Utilities to help make planningalerts scrapers, especially multis, easier to develop, run and debug.

For Server Administrators

The ScraperUtils library is designed to be a respectful citizen of the web. If you're a server administrator and notice our scraper accessing your systems, here's what you should know:

We play nice with your servers

Our goal is to access public planning information with minimal impact on your services. The following features are on by default:

Limit server load:
- We limit the max load we present to your server to less than a half of one of your cpu cores
  - The more loaded your server is, the longer we wait between requests!
- We respect Crawl-delay from robots.txt (see section below), so you can tell us an acceptable rate
- Scarper developers can
  - reduce the max_load we present to your server even further
  - add random extra delays to give your server a chance to catch up with background tasks
Identify themselves: Our user agent clearly indicates who we are and provides a link to the project repository: Mozilla/5.0 (compatible; ScraperUtils/0.2.0 2025-02-22; +https://github.com/ianheggie-oaf/scraper_utils)

How to Control Our Behavior

Our scraper utilities respect the standard server robots.txt control mechanisms (by default). To control our access:

Add a section for our user agent: User-agent: ScraperUtils
Set a crawl delay, eg: Crawl-delay: 20
If needed specify disallowed paths: Disallow: /private/

For Scraper Developers

We provide utilities to make developing, running and debugging your scraper easier in addition to the base utilities mentioned above.

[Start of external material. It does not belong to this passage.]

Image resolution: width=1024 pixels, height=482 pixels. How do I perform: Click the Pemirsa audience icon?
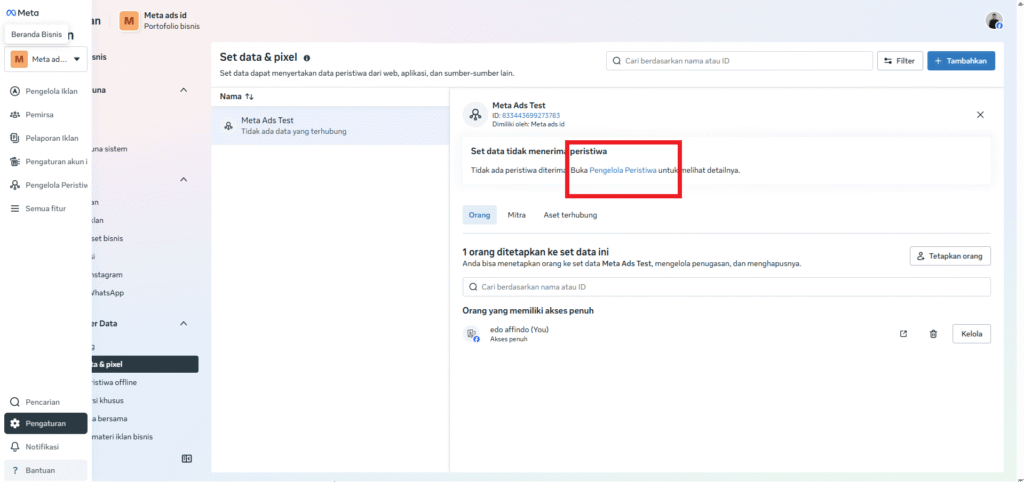click(15, 114)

Installation & Configuration

Add to your scraper's Gemfile:

gem "scraperwiki", git: "https://github.com/openaustralia/scraperwiki-ruby.git", branch: "morph_defaults"
gem 'scraper_utils'

For detailed setup and configuration options, see Getting Started guide

Key Features

Well-Behaved Web Client

Configure Mechanize agents with sensible defaults
Automatic rate limiting based on server response times
Supports robots.txt and crawl-delay directives
Supports extra actions required to get to results page
Learn more about Mechanize utilities

Optimize Server Load

Intelligent date range selection (reduce server load by up to 60%)
Cycle utilities for rotating search parameters
Learn more about reducing server load

Improve Scraper Efficiency

Interleaves requests to optimize run time
- Learn more about interleaving requests
Use ScraperUtils::Scheduler.execute_request so Mechanize network requests will be performed by threads in parallel
- Parallel Request - see Usage section for installation instructions
Randomize processing order for more natural request patterns
- Learn more about randomizing requests - see Usage section for installation instructions

Error Handling & Quality Monitoring

Record-level error handling with appropriate thresholds
Data quality monitoring during scraping
Detailed logging and reporting

Developer Tools

Enhanced debugging utilities
Simple logging with authority context
Learn more about debugging

API Documentation

Complete API documentation is available at scraper_utils | RubyDoc.info.

Ruby Versions

This gem is designed to be compatible with Ruby versions supported by morph.io:

Ruby 3.2.2 - requires the platform file to contain heroku_18 in the scraper
Ruby 2.5.8 - heroku_16 (the default)

Development

After checking out the repo, run bin/setup to install dependencies. Then, run rake test to run the tests.

To install this gem onto your local machine, run bundle exec rake install.

Contributing

Bug reports and pull requests with working tests are welcome on ianheggie-oaf/scraper_utils | GitHub.

License

The gem is available as open source under the terms of the MIT License.